Alaska’s mountains and glaciers are beautiful to observe, and many of us enjoy summertime hikes and backpacking among the peaks. Some hardy individuals even undertake winter forays to the mountains.
The sheer masses of rock and ice can also hold a warning, reminding us how small we are and of the fragility of life in the high alpine environment. At least that’s the feeling I get, hiking and backpacking in the Chugach and Alaska ranges. But it turns out that our snowy mountains also have secrets of human life and history to reveal, frozen in snow and ice.
High-altitude ice and snow patches in mountain ranges around the world are melting. Frozen artifacts, animal carcasses and even human remains are revealed in the melting ice.
Among the objects recovered from ice patches are rare and exceptionally well-preserved artifacts that were used to hunt animals as much as 9,000 years ago. These artifacts, perfectly preserved while frozen in high-altitude snowfields, become fragile and quickly decompose when thawed.
Climate change is accelerating the melting process, and more sites and artifacts are becoming exposed. We are now racing to recover these materials before they are lost forever. As archaeologists, we study these materials and have learned much about how people lived in the past.
Here in Alaska, ice patch artifacts have been discovered in Lake Clark National Park and Preserve, Wrangell-St. Elias National Park and Preserve and elsewhere. The excellent preservation of frozen artifacts provides us with valuable opportunities to observe and study elements of prehistoric technology that do not usually survive erosive processes.
Organic materials, such as wood, bone and antler are normally subject to biological and mechanical processes of decomposition. But when encased in ice and snow, these objects retain amazing qualities of preservation. These artifacts are evidence that people were present in Alaska’s high country in the distant past.
What were ancient people doing high in the mountains?
In Alaska, it all starts with caribou. During the summer months, these migratory herd animals seek out perennial alpine snowfields to escape lowland heat and insects.
In western Alaska, the Mulchatna Caribou Herd ranges widely, from the Bristol Bay lowlands to the mountains north of Lake Clark. Prehistoric hunters — the direct ancestors of today’s Dena’ina peoples — realized that the snow patches were a predictable place to find congregations of caribou and made regular seasonal hunting trips into the mountains.
Other animals, for example sheep, could also be hunted in the high country. During these trips, hunters occasionally lost or left behind hunting implements and other items, which became buried in the snow.
The most common artifacts found at snow patch locations are hunting implements such as arrows and spear points made from organic materials of bone, antler and wood.
Unlike nonorganic materials such as metal, stone and ceramics, organic artifacts can be dated using radiocarbon analysis. Using these techniques, we have determined that people were hunting on Alaska snow and ice patches for thousands of years.
An antler spear point found in Lake Clark National Park and Preserve was dated to approximately 2,000 years ago, while ice patch artifacts from Wrangell-St.
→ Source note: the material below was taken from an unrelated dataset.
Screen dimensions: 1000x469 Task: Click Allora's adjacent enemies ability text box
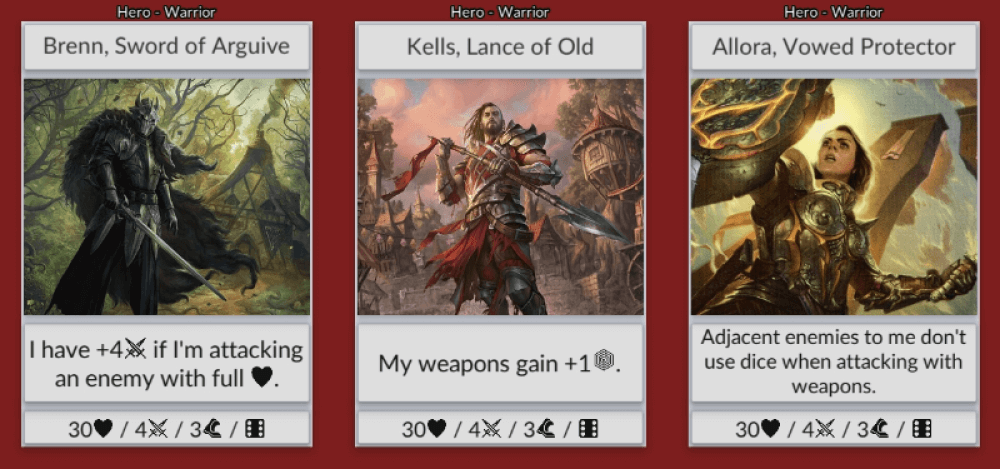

Elias National Park and Preserve are even older — more than 3,000 years old. The oldest dates in the region come from the Yukon Territory, where archaeologists found a 9,000-year-old spear shaft.
The discovery of intact hunting weapons provides insights for how people designed, crafted and assembled their tools. By using radiocarbon dating, we can also document shifts in technology.
For example, evidence shows there was a shift in hunting techniques about 1,200 years ago from spears to bow and arrows. Interestingly, we found both arrow and spear points in ice patches in Lake Clark. The arrows were generally tipped with barbed antler or bone points, while some used native copper arrowheads.
The rare artifacts recovered from snow and ice patch locations provide important additional information, since many of these objects retain the materials used for hafting (how a point is fitted into the shaft) and fastening.
Similar materials have been found across a tremendous span of Western North America, from Alaska through the Canadian Yukon, British Columbia and the Rocky Mountain states.
Artifacts recovered from snow and ice patches have greatly helped our understanding of pre-contact life and activity in Alaska and elsewhere. Ice patch hunting was likely part of a broader summer-season resource procurement activity.
Highly mobile bands of people would generally establish a base camp at a mountain lake and make forays for fishing and other activities such as harvesting alpine berries and trapping small mammals like squirrels and marmots.
All members of the group, including children, participated in hunting and gathering. The recently discovered ice patch artifacts attest to the antiquity of activities that continue today.